Given my combination of experience (13 years in the home office of a national life insurance company) and expertise (working with clients on the creation and execution of succession strategies), a growing part of my practice is in leading financial advisors in the creation of a succession plan that ultimately leads to the sale of a practice. It only takes a glance at the demographics of the advisory world to understand what is at stake. The average age of an American financial adviser goes up materially every year as the recruiting and retention statistics in the industry continue to get more dire. In the next few blog posts, I wish to explore some issues that must be dealt with in the transition of an advisory practice:

  1. Goal clarity of both the selling and buying advisor.
  2. Valuation of the practice.
  3. Transition of client relationships.
  4. Managing the risks to the buyer.
  5. Taxation of the transaction to the seller.

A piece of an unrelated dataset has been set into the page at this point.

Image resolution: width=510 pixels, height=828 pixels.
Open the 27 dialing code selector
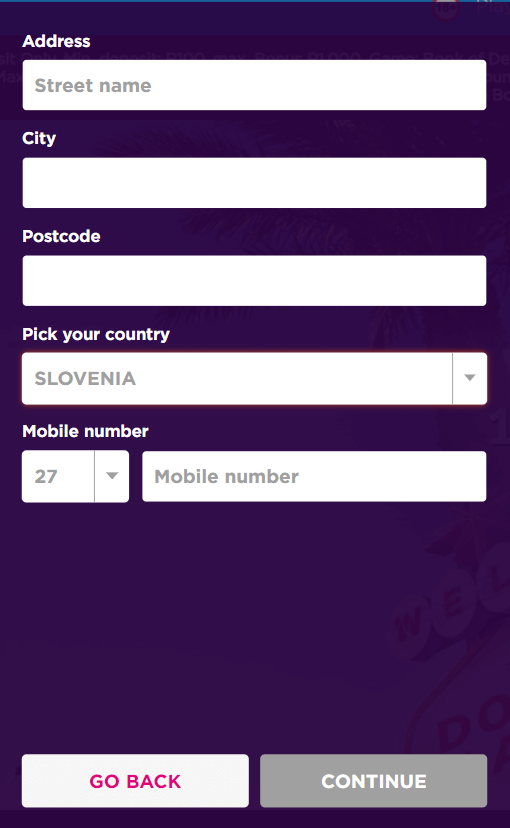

I think it might have been A. A. Milne in the book “Winnie the Pooh” that first coined the saying: “If you don’t know where you are going, any path will get you there.” With something as intellectually and emotionally challenging as financial advisor succession, it is critical for both the buyer and seller to be very clear and precise about what they want and need from the transition.

In my experience working with advisors, the set goals are rarely clear; however, the seller wants to get as much purchase price as possible while the buyer wants to pay as little as possible. Certainly price is a factor. The goal of the business owner in developing a succession plan is to maximize value and take care of the people the business owner cares about. But, the successful advisors I have worked with share a common attribute, their financial success is due to their selflessness. Their systems, structures, practices, values and beliefs all center on the achievement of their clients’ wishes, hopes, dreams and desires.

With this cultural mindset, it is not uncommon for the number one goal of the seller to be ensuring his or her clients are taken care of. I am working with a seller right now whose top transition goal is “making sure my clients are taken care of as well or better than I promised. In fact, I want the top goal of this transition to be just that; the buyer must be committed to delivering the promises I made to my clients.” Powerful, right? But also, clarifying. That goal has had immense impact on client transition strategy, staff retention, and even price and terms.

So, as I reflect on the numerous financial advisor transitions I have quarterbacked, here is a representative list of seller goals:

  • Client satisfaction
  • Providing an advisor who is young enough to “be around when my clients most need the advice”
  • Staff retention
  • Strong “fit” with referral sources and advisory team members (including other advisors, attorneys, accountants, bankers and investment bankers)
  • Values align
  • Personality consistency

Again, maximizing price to the seller, particularly on an after tax basis, is always on the list. But, again in my experience, it gets little focus compared to other goals, probably due to the fact that these advisors built attractive businesses by concerning themselves with doing the right thing rather than the proceeds of any particular transaction.

On the buyer’s side, the goals tend to surround client retention.  We will talk in a later blog post about typical pricing in these transactions, but, to put it in the simplest terms, the “typical” price of an advisory practice is very enticing to the buyer if the buyer can retain a high percentage of the client relationships and their resulting revenue. With that in mind, the buyer’s goals tend to focus on the transition period:

  • The seller’s advocacy of the buyer as the right person for the client
  • The successful transition of client relationships
  • The successful transition of referral relationships
  • An in depth understanding of the seller’s systems and processes and how those impact the client experience
  • Oftentimes, a desire to be mentored by the seller on business, relationship building and substance

As to where the most common goal conflicts exist, the top one is the contingency of the purchase price.  As I stated above, simply put, in my opinion, if retention is high, when a market common purchase price of 1.5 to 2x recurring revenue is used in the sale of an advisory practice, the buyer is getting a great deal.  Given that, most of the time, the seller is not willing to make the purchase price contingent upon retention.  But, again given the critical importance of retention, it is as common for the buyer to want a purchase price contingent on retention.  The buyer’s strategy is twofold: one, obviously, is to shift the risk of retention to the seller. The other is to financially motivate the seller to economically own retention and to take all possible steps to insure the client stays with the buyer.  One place where we have sometimes bridged this gap is to use a contingent purchase price wherein the seller gets the full purchase price with average retention and gets a material increase in purchase price with high retention.

The other common area of goal conflict is staff.  This conflict is natural and understandable.  The seller believes strongly in the staff he or she put together and sees it as the most obvious way to keep the clients and their revenue intact.  The seller believes the client has bought “the team” and thinks the buyer would be crazy to change it in any way.  The buyer, on the other hand, often has a different style with different strengths. These differences might mean that the buyer’s best team has different strengths and skills than the seller’s perfect team.  Also, the buyer might have a team already and want to use that team to service the seller’s clients.  These conflicts can often be resolved with creativity, but, in my experience, lack of agreement on the post-transaction team is the issue that craters the transaction.

So that is the first step to a successful advisory transition. Capture each party’s goals and see if they are consistent. If so, then the transaction can move forward. If not, the parties need to determine if they can creatively compromise. If they figure out a workable solution, it is on to the next topic- valuation or, stated another way, an agreement on price.